Ahora bien. ¿Somos inactivos ante la violencia? ¿Existe un retiro del poder ante esta problemática situación cotidiana y generalizada? El poder y la violencia se oponen el uno a la otra; allá donde uno domina, la otra está ausente, nos enseñó Hannah Arendt: “La violencia aparece cuando el poder peligra, pero si se permite que siga su curso, lleva a la desaparición del poder. Lo cual implica que es un error pensar que lo opuesto de la violencia es la no violencia; hablar del poder no violento es una redundancia”.
Insisto en este concepto: lo opuesto a la violencia es el poder. Pero no olvidemos que si bien la violencia puede destruir el poder, es totalmente incapaz de crearlo. Justamente cuando el poder decae, cuando las instituciones dejan de funcionar y pierden su legitimidad, es cuando puede aparecer el otro fenómeno crucial en la vida política: la violencia. La violencia se origina precisamente cuando el poder ha comenzado a desaparecer.
Arendt también nos deja una última advertencia sobre lo que puede suceder si los poderes del estado resultan incapaces de escuchar las demandas de la ciudadanía: “En una burocracia totalmente desarrollada no queda nadie con quien debatir, nadie a quien presentar quejas, nadie sobre quien pueda ejercer presión el poder”. Sin esa capacidad de integrar los discursos y acciones de la ciudadanía el poder se debilita, emerge la impotencia y su correlato, la violencia.
Si bien a los poderes judiciales no les compete directamente la prevención de la violencia, sí tenemos mucho para aportar al debate de ideas y la puesta en marcha de acciones concretas que nos permitan pacificar las relaciones sociales y construir una sociedad más justa y solidaria.

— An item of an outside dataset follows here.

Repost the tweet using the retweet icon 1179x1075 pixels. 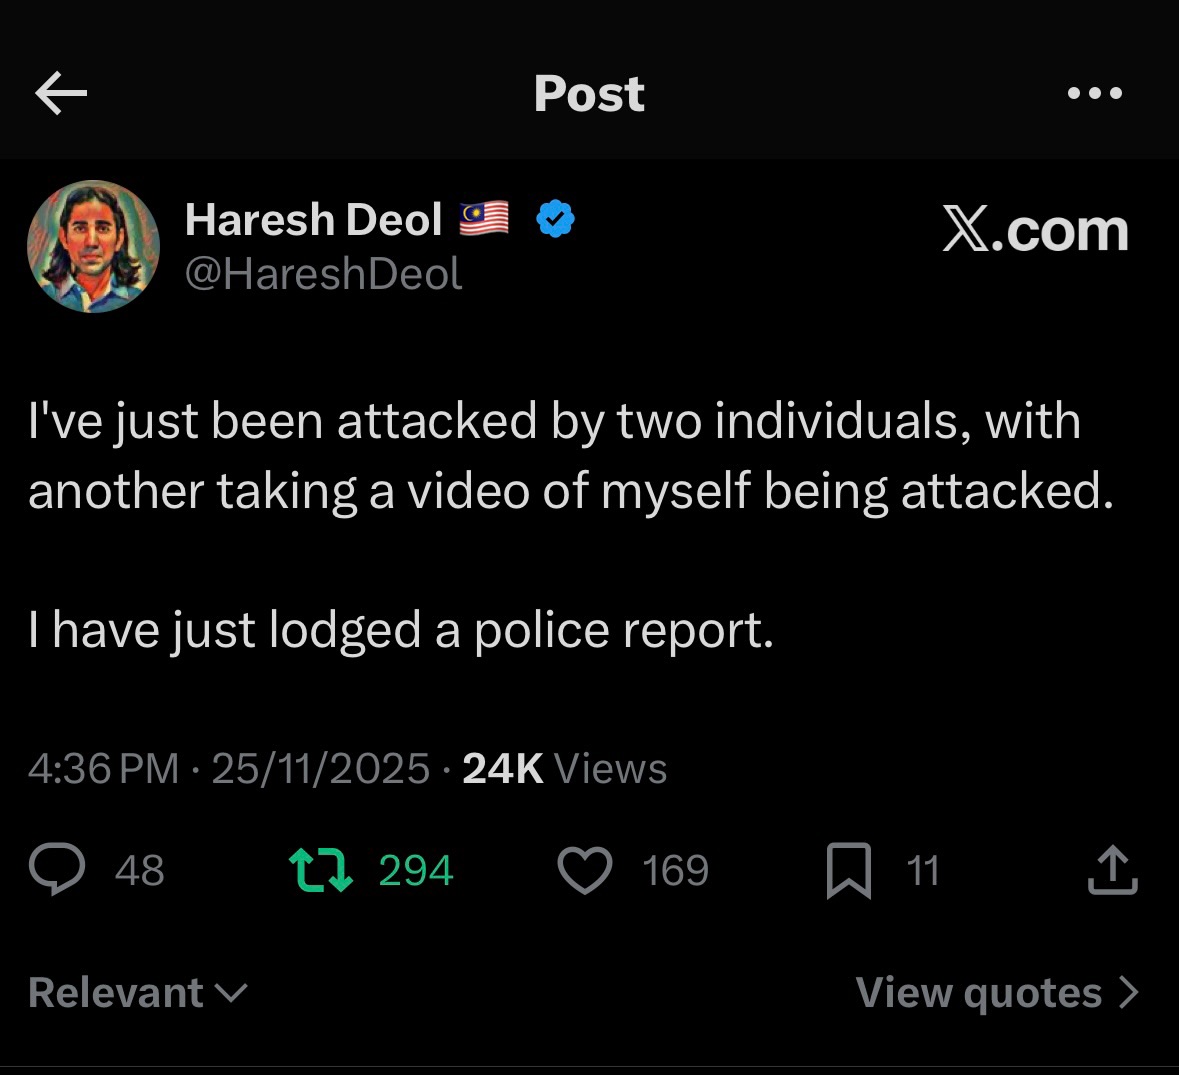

Vivimos en carne propia la violencia cada día en nuestros trabajos. Nos vemos amenazados cuando se produce un delito y debemos investigar e impartir justicia, pero también padecemos maltratos e, incluso, agresiones físicas cuando se busca nuestra intervención para resolver conflictos de índole comercial, laboral, familiar, entre otros. ¿Perdimos credibilidad las instituciones y con ello el poder que habilita la violencia? Probablemente. Y la reconstrucción de la credibilidad está en manos de todas y todos.
Desde la Institución que presido decidimos no esperar más a qué otros poderes del estado se decidan a pensar, planificar y actuar. Para ello comenzamos con la creación de una Comisión de Seguridad integrada por diversos integrantes de las distintas Asociaciones y Colegios de la magistratura y el funcionariado judicial de todas las provincias argentinas y Ciudad Autónoma. Sumamos la mirada de expertos en la problemática de la violencia y la seguridad para aprender de ellos. Estamos realizando un diagnóstico en cada jurisdicción que nos permitirá tener una acabada dimensión del problema para luego proponer protocolos concretos que permitan cuidar nuestras vidas y la de nuestras familias.
Fiscales, defensores y defensoras, jueces y juezas que no puedan llevar a cabo su trabajo libres de amenazas, atentados y violencias, no pueden impartir justicia. Sin independencia judicial no podremos jamás construir las sociedades que deseamos.